In a session with reporters after his speech to the ICI membership, Securities and Exchange Commission Christopher Cox indicated that the SEC could consider ways for advisers to recoup expenses for servicing their customers’ accounts if 12(b)-1 fees are abolished.
“To the extent that administrative expenses, for example, are being paid with these fees, those are administrative chores that fund shareholders need to have performed. The money needs to come from someplace,” Mr. Cox said in response to a question about whether the SEC could come up with a new system for brokers to be paid to provide ongoing service to customers.
Many brokers now use 12(b)-1 fees for that purpose.
About $11 billion in 12(b)-1 fees are collected annually.
“Undoubtedly they are put to a variety of important purposes,” Mr. Cox told reporters.
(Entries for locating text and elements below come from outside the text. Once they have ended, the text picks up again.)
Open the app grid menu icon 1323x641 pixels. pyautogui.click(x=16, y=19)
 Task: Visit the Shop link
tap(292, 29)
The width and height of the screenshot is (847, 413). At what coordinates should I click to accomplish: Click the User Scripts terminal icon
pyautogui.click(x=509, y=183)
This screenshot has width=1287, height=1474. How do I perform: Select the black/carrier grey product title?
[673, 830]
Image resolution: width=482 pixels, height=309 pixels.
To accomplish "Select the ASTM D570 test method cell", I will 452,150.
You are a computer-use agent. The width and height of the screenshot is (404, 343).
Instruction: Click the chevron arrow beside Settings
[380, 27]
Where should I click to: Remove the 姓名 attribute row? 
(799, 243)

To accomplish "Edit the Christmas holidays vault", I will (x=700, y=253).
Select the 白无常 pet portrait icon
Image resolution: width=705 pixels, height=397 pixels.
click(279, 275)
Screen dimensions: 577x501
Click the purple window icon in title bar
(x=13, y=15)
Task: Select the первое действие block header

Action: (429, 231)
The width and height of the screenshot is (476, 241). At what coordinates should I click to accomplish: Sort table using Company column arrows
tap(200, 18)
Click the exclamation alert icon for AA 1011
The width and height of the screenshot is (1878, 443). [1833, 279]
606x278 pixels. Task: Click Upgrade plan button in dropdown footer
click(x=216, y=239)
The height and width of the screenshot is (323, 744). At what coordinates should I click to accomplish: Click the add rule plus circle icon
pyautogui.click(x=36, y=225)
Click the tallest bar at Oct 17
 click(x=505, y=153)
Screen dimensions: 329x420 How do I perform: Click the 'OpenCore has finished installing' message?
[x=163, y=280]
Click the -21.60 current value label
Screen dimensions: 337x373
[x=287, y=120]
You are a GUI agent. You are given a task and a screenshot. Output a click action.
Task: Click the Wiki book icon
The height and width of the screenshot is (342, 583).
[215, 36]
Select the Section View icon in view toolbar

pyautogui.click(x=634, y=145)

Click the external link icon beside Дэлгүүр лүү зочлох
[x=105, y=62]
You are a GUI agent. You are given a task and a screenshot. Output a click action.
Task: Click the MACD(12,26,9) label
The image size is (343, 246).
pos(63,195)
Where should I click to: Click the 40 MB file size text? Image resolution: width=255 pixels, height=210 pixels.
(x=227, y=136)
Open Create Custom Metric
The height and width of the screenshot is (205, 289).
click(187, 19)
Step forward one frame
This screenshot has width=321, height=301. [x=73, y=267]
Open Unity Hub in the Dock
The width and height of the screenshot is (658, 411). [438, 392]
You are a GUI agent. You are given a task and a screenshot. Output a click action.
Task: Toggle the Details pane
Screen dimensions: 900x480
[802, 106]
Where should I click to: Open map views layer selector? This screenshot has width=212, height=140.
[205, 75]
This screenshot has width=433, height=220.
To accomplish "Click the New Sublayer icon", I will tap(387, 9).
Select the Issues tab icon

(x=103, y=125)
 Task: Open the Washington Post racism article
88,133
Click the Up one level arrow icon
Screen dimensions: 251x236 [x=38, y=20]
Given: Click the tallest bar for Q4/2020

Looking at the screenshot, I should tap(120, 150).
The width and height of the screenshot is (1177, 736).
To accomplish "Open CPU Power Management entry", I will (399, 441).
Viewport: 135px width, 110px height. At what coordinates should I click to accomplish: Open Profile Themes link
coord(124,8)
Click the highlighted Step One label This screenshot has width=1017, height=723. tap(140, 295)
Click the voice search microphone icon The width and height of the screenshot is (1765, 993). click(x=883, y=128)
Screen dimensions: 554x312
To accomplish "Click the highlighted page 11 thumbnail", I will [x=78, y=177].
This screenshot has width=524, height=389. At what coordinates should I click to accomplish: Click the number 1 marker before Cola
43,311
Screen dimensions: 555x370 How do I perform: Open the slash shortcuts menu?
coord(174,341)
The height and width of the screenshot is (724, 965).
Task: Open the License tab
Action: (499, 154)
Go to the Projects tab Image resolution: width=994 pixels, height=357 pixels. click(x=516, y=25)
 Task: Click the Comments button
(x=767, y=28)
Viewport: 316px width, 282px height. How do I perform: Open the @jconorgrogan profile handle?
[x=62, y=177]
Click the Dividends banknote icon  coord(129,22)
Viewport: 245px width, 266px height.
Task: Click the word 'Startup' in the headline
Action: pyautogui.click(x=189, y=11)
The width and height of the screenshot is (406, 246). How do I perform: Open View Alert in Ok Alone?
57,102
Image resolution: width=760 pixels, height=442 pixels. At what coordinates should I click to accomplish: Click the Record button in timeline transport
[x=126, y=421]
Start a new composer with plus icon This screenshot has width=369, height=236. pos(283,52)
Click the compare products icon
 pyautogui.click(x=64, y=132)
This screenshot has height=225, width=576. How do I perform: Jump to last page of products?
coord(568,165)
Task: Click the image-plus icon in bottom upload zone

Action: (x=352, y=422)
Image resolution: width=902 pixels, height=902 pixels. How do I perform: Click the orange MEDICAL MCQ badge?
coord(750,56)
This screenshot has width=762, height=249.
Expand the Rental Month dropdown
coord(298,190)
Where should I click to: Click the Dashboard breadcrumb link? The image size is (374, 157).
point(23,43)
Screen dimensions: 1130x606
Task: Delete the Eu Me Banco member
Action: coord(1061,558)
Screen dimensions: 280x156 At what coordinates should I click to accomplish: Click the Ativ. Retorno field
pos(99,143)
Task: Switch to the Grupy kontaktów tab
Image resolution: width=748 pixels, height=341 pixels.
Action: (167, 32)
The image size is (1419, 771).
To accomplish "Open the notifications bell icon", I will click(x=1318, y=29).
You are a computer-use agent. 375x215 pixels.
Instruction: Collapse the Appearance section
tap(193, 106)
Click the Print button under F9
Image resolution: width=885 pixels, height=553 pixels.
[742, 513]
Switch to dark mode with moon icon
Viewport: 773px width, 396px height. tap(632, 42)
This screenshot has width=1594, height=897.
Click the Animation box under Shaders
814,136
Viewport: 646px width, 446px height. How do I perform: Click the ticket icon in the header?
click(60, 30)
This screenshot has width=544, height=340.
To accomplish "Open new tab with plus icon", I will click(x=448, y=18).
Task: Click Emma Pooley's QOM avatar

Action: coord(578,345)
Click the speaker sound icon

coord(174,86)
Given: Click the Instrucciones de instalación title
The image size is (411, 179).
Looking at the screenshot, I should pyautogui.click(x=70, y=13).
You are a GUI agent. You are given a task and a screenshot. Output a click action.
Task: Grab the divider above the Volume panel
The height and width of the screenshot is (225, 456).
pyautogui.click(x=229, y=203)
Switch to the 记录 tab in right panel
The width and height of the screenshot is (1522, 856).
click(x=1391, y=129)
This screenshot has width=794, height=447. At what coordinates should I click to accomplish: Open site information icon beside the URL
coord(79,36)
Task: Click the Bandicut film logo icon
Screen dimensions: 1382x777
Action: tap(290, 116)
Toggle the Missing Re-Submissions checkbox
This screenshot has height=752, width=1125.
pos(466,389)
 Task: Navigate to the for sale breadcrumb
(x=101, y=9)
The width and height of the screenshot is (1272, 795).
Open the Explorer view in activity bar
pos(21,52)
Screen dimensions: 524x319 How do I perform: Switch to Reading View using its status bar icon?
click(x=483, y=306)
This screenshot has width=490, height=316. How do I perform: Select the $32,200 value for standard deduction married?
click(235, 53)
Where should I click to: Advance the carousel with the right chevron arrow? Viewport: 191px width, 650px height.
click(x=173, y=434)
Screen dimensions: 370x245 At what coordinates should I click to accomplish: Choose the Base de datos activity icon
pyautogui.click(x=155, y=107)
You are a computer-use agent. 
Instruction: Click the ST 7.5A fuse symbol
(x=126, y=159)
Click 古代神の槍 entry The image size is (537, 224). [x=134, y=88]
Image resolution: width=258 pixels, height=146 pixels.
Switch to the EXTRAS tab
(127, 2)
What the SEC is considering, is “whether or not the morphing of 12(b)-1 fees from the original purpose, marketing expenses, to today’s applications, has outstripped the confines of the original rule,” he said.
At the session with reporters, Mr. Cox reiterated the intention of the commission to “reform or repeal” 12(b)-1 fees.
“We are doing a top to bottom review of 12(b)-1 fees, their usefulness today in light of their original purposes, the dramatic changes that have taken in the market in the last 27 years since the rule [allowing the mutual fund fees] was first put into effect,” Mr. Cox said.
“I expect that we will, as a result of that, actually propose reform or repeal,” this year, he said.